◆ **Stored data**:
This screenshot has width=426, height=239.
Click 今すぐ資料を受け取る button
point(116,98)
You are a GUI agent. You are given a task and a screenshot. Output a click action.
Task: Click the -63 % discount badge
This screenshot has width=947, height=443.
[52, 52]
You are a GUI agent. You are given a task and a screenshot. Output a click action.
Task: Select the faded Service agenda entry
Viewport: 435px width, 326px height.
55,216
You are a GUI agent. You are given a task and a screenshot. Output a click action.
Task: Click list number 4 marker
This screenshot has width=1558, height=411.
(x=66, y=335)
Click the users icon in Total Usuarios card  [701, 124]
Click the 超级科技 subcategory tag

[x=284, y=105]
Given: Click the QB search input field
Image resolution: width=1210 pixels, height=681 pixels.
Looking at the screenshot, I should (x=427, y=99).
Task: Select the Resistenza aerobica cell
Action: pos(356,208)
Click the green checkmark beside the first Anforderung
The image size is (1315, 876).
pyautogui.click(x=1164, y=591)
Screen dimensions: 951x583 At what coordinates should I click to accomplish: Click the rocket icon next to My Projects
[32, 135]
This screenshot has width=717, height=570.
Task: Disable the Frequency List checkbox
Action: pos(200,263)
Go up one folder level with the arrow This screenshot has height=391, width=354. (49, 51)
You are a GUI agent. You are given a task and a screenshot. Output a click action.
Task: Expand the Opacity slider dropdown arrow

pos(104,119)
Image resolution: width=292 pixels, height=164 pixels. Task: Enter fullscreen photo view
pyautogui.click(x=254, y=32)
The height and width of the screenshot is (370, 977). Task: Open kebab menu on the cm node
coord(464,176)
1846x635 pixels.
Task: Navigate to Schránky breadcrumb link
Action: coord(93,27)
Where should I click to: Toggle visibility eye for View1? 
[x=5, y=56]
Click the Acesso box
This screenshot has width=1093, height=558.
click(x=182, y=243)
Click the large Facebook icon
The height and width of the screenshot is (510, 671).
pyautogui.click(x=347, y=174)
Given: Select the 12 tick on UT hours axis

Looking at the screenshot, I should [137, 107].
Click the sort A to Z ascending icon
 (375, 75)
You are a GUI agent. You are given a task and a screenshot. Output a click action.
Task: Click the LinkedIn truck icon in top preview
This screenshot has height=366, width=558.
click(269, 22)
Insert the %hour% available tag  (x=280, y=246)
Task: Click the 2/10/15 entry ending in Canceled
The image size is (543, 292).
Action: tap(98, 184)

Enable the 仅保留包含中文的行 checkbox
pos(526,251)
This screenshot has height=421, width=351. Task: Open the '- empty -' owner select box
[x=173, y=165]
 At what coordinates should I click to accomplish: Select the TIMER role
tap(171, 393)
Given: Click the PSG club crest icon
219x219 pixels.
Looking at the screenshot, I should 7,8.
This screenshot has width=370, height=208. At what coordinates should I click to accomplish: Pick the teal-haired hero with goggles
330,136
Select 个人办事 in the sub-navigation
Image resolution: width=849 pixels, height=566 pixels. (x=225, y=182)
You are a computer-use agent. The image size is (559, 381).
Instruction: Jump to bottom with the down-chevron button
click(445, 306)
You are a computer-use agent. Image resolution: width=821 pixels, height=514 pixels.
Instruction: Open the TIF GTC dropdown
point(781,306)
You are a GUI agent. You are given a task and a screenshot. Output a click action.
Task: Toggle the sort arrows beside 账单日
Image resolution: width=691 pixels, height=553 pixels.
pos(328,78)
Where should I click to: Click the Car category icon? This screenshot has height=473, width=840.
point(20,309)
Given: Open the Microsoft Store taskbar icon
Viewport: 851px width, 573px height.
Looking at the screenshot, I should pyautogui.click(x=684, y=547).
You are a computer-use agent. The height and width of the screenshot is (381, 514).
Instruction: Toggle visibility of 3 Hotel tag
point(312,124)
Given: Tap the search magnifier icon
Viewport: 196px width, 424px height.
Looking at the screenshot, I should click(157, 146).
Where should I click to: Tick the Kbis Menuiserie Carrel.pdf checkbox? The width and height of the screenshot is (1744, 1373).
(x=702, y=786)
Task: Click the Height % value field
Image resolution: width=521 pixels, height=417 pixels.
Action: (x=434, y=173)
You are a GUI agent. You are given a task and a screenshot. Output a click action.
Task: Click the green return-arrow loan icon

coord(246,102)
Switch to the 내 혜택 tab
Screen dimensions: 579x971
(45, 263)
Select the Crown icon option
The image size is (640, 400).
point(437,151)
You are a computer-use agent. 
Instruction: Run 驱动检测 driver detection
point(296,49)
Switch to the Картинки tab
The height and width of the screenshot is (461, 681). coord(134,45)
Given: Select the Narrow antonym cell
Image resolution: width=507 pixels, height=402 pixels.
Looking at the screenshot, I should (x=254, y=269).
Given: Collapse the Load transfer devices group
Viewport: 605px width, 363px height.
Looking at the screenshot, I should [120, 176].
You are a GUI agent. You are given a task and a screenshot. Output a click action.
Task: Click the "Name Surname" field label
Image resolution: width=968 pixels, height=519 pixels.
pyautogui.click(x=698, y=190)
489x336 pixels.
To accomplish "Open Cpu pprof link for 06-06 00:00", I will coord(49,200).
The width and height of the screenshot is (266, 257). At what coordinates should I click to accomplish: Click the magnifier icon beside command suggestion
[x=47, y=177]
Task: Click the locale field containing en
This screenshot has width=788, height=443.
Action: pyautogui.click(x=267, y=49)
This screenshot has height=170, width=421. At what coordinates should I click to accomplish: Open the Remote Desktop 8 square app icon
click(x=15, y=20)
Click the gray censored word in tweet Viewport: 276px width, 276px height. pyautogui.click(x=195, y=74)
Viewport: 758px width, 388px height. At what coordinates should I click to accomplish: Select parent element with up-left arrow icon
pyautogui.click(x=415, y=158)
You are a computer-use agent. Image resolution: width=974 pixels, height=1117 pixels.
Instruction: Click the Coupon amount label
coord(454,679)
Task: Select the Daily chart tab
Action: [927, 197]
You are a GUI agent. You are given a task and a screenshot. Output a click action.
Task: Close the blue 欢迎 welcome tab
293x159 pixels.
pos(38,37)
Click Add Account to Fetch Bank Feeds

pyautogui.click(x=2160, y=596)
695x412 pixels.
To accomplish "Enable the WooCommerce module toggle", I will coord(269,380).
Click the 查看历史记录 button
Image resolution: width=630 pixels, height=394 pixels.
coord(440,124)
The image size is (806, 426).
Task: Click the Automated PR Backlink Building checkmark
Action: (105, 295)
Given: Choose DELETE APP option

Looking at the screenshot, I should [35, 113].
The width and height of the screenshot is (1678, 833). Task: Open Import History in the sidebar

◆ **Assigned task**:
Repeat each record word for word.

◆ **Reply**:
This screenshot has width=426, height=239.
Click 今すぐ資料を受け取る button
point(116,98)
You are a GUI agent. You are given a task and a screenshot. Output a click action.
Task: Click the -63 % discount badge
This screenshot has width=947, height=443.
[52, 52]
You are a GUI agent. You are given a task and a screenshot. Output a click action.
Task: Select the faded Service agenda entry
Viewport: 435px width, 326px height.
55,216
You are a GUI agent. You are given a task and a screenshot. Output a click action.
Task: Click list number 4 marker
This screenshot has width=1558, height=411.
(x=66, y=335)
Click the users icon in Total Usuarios card  [701, 124]
Click the 超级科技 subcategory tag

[x=284, y=105]
Given: Click the QB search input field
Image resolution: width=1210 pixels, height=681 pixels.
Looking at the screenshot, I should (x=427, y=99).
Task: Select the Resistenza aerobica cell
Action: pos(356,208)
Click the green checkmark beside the first Anforderung
The image size is (1315, 876).
pyautogui.click(x=1164, y=591)
Screen dimensions: 951x583 At what coordinates should I click to accomplish: Click the rocket icon next to My Projects
[32, 135]
This screenshot has width=717, height=570.
Task: Disable the Frequency List checkbox
Action: pos(200,263)
Go up one folder level with the arrow This screenshot has height=391, width=354. (49, 51)
You are a GUI agent. You are given a task and a screenshot. Output a click action.
Task: Expand the Opacity slider dropdown arrow

pos(104,119)
Image resolution: width=292 pixels, height=164 pixels. Task: Enter fullscreen photo view
pyautogui.click(x=254, y=32)
The height and width of the screenshot is (370, 977). Task: Open kebab menu on the cm node
coord(464,176)
1846x635 pixels.
Task: Navigate to Schránky breadcrumb link
Action: coord(93,27)
Where should I click to: Toggle visibility eye for View1? 
[x=5, y=56]
Click the Acesso box
This screenshot has width=1093, height=558.
click(x=182, y=243)
Click the large Facebook icon
The height and width of the screenshot is (510, 671).
pyautogui.click(x=347, y=174)
Given: Select the 12 tick on UT hours axis

Looking at the screenshot, I should [137, 107].
Click the sort A to Z ascending icon
 (375, 75)
You are a GUI agent. You are given a task and a screenshot. Output a click action.
Task: Click the LinkedIn truck icon in top preview
This screenshot has height=366, width=558.
click(269, 22)
Insert the %hour% available tag  (x=280, y=246)
Task: Click the 2/10/15 entry ending in Canceled
The image size is (543, 292).
Action: tap(98, 184)

Enable the 仅保留包含中文的行 checkbox
pos(526,251)
This screenshot has height=421, width=351. Task: Open the '- empty -' owner select box
[x=173, y=165]
 At what coordinates should I click to accomplish: Select the TIMER role
tap(171, 393)
Given: Click the PSG club crest icon
219x219 pixels.
Looking at the screenshot, I should 7,8.
This screenshot has width=370, height=208. At what coordinates should I click to accomplish: Pick the teal-haired hero with goggles
330,136
Select 个人办事 in the sub-navigation
Image resolution: width=849 pixels, height=566 pixels. (x=225, y=182)
You are a computer-use agent. The image size is (559, 381).
Instruction: Jump to bottom with the down-chevron button
click(445, 306)
You are a computer-use agent. Image resolution: width=821 pixels, height=514 pixels.
Instruction: Open the TIF GTC dropdown
point(781,306)
You are a GUI agent. You are given a task and a screenshot. Output a click action.
Task: Toggle the sort arrows beside 账单日
Image resolution: width=691 pixels, height=553 pixels.
pos(328,78)
Where should I click to: Click the Car category icon? This screenshot has height=473, width=840.
point(20,309)
Given: Open the Microsoft Store taskbar icon
Viewport: 851px width, 573px height.
Looking at the screenshot, I should pyautogui.click(x=684, y=547).
You are a computer-use agent. The height and width of the screenshot is (381, 514).
Instruction: Toggle visibility of 3 Hotel tag
point(312,124)
Given: Tap the search magnifier icon
Viewport: 196px width, 424px height.
Looking at the screenshot, I should click(157, 146).
Where should I click to: Tick the Kbis Menuiserie Carrel.pdf checkbox? The width and height of the screenshot is (1744, 1373).
(x=702, y=786)
Task: Click the Height % value field
Image resolution: width=521 pixels, height=417 pixels.
Action: (x=434, y=173)
You are a GUI agent. You are given a task and a screenshot. Output a click action.
Task: Click the green return-arrow loan icon

coord(246,102)
Switch to the 내 혜택 tab
Screen dimensions: 579x971
(45, 263)
Select the Crown icon option
The image size is (640, 400).
point(437,151)
You are a computer-use agent. 
Instruction: Run 驱动检测 driver detection
point(296,49)
Switch to the Картинки tab
The height and width of the screenshot is (461, 681). coord(134,45)
Given: Select the Narrow antonym cell
Image resolution: width=507 pixels, height=402 pixels.
Looking at the screenshot, I should (x=254, y=269).
Given: Collapse the Load transfer devices group
Viewport: 605px width, 363px height.
Looking at the screenshot, I should [120, 176].
You are a GUI agent. You are given a task and a screenshot. Output a click action.
Task: Click the "Name Surname" field label
Image resolution: width=968 pixels, height=519 pixels.
pyautogui.click(x=698, y=190)
489x336 pixels.
To accomplish "Open Cpu pprof link for 06-06 00:00", I will coord(49,200).
The width and height of the screenshot is (266, 257). At what coordinates should I click to accomplish: Click the magnifier icon beside command suggestion
[x=47, y=177]
Task: Click the locale field containing en
This screenshot has width=788, height=443.
Action: pyautogui.click(x=267, y=49)
This screenshot has height=170, width=421. At what coordinates should I click to accomplish: Open the Remote Desktop 8 square app icon
click(x=15, y=20)
Click the gray censored word in tweet Viewport: 276px width, 276px height. pyautogui.click(x=195, y=74)
Viewport: 758px width, 388px height. At what coordinates should I click to accomplish: Select parent element with up-left arrow icon
pyautogui.click(x=415, y=158)
You are a computer-use agent. Image resolution: width=974 pixels, height=1117 pixels.
Instruction: Click the Coupon amount label
coord(454,679)
Task: Select the Daily chart tab
Action: [927, 197]
You are a GUI agent. You are given a task and a screenshot. Output a click action.
Task: Close the blue 欢迎 welcome tab
293x159 pixels.
pos(38,37)
Click Add Account to Fetch Bank Feeds

pyautogui.click(x=2160, y=596)
695x412 pixels.
To accomplish "Enable the WooCommerce module toggle", I will coord(269,380).
Click the 查看历史记录 button
Image resolution: width=630 pixels, height=394 pixels.
coord(440,124)
The image size is (806, 426).
Task: Click the Automated PR Backlink Building checkmark
Action: (105, 295)
Given: Choose DELETE APP option

Looking at the screenshot, I should [35, 113].
The width and height of the screenshot is (1678, 833). Task: Open Import History in the sidebar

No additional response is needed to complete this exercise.